-- Records shown follows --
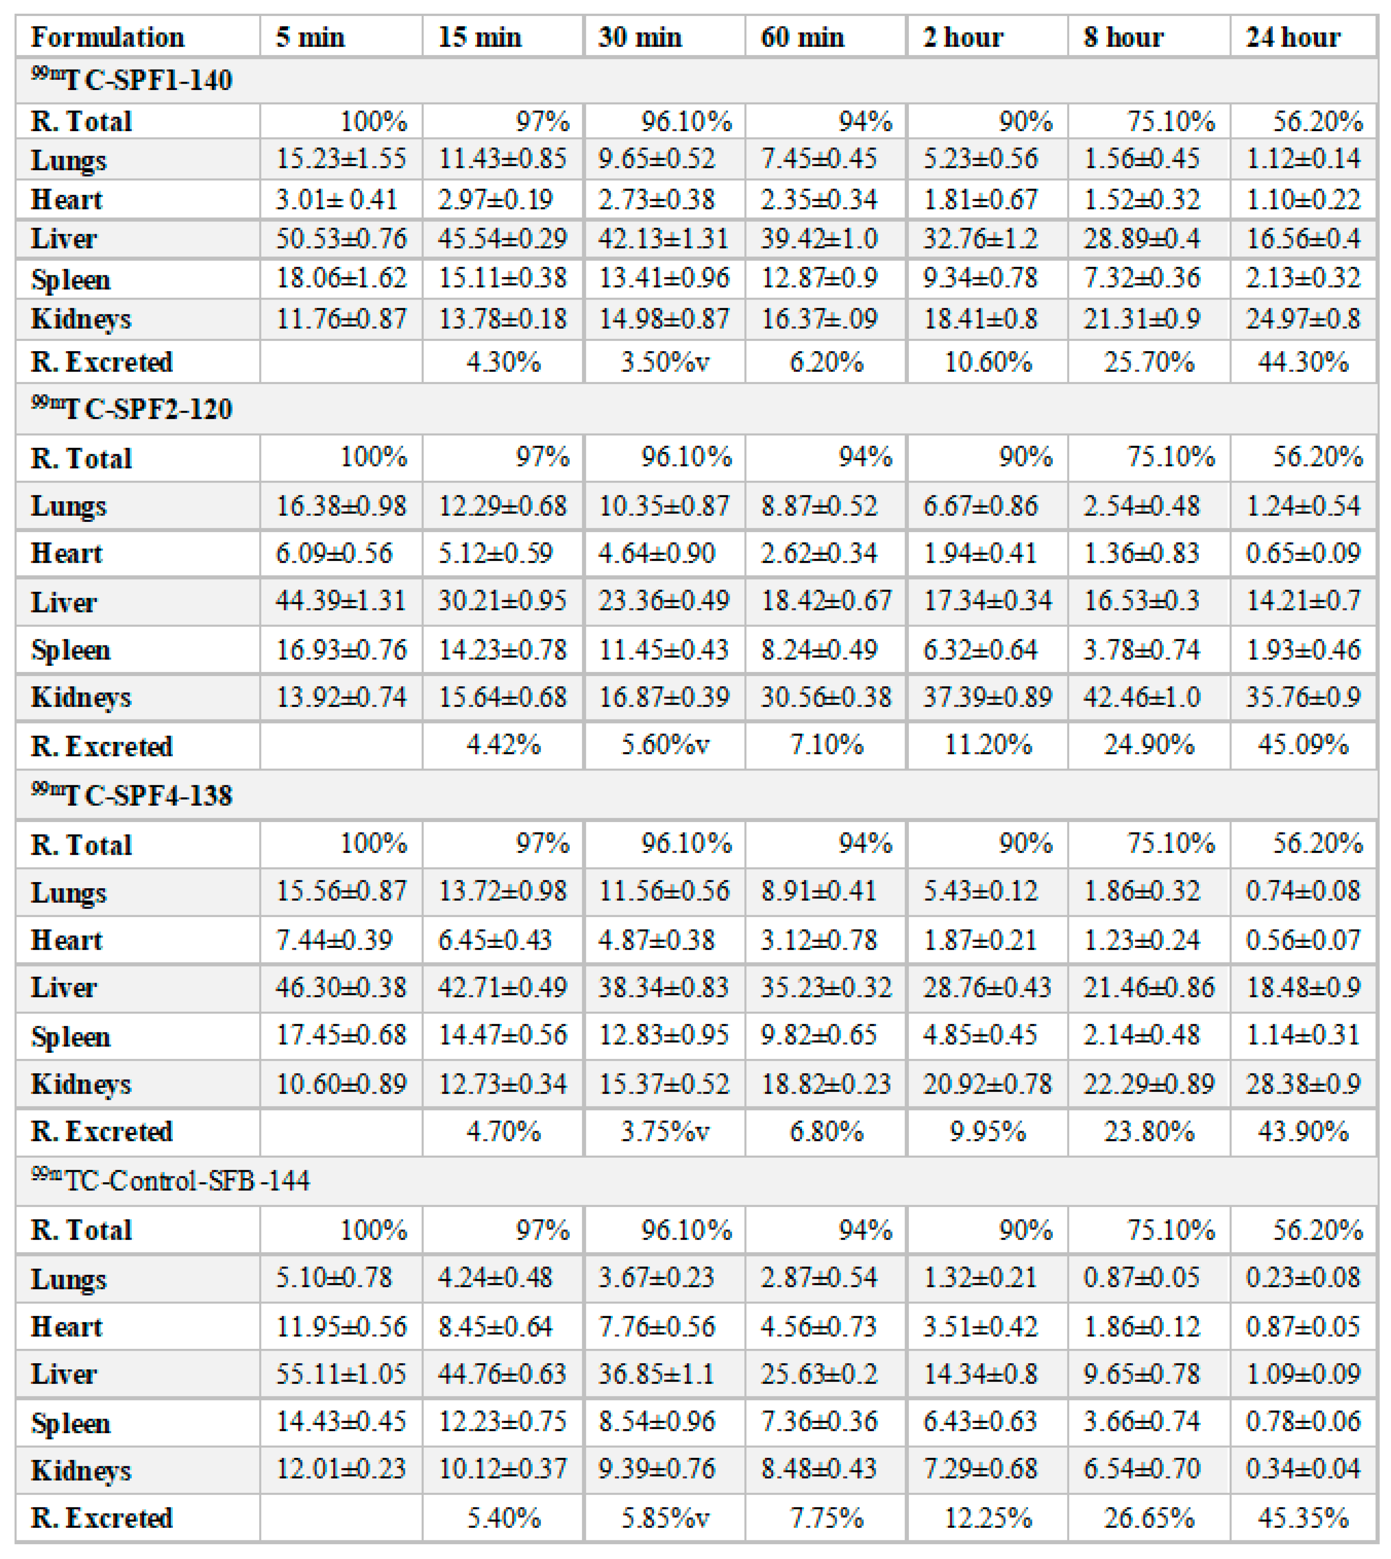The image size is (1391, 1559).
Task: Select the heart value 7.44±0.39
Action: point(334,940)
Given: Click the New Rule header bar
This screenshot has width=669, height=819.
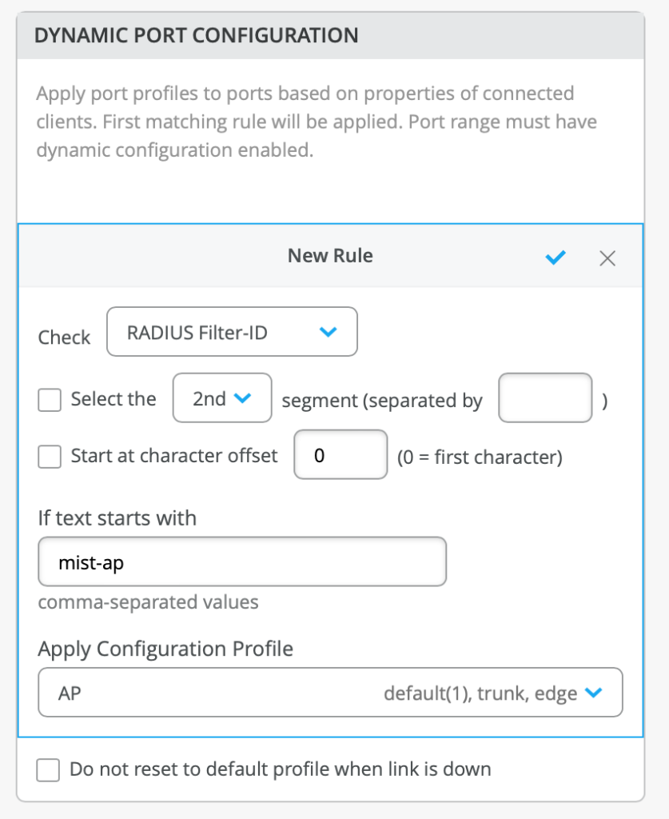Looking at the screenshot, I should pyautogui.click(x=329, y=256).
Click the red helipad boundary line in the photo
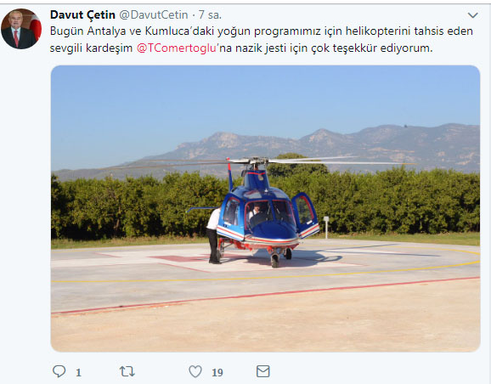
-- Records shown concluded --
◆ What is being asked: Give again, word for word, only the lines from the line containing "Given: Click the New Rule header bar" through the last line above, both included; leave the pictures out.

◆ Written answer:
Given: Click the New Rule header bar
This screenshot has width=669, height=819.
Looking at the screenshot, I should pyautogui.click(x=329, y=256).
Click the red helipad boundary line in the photo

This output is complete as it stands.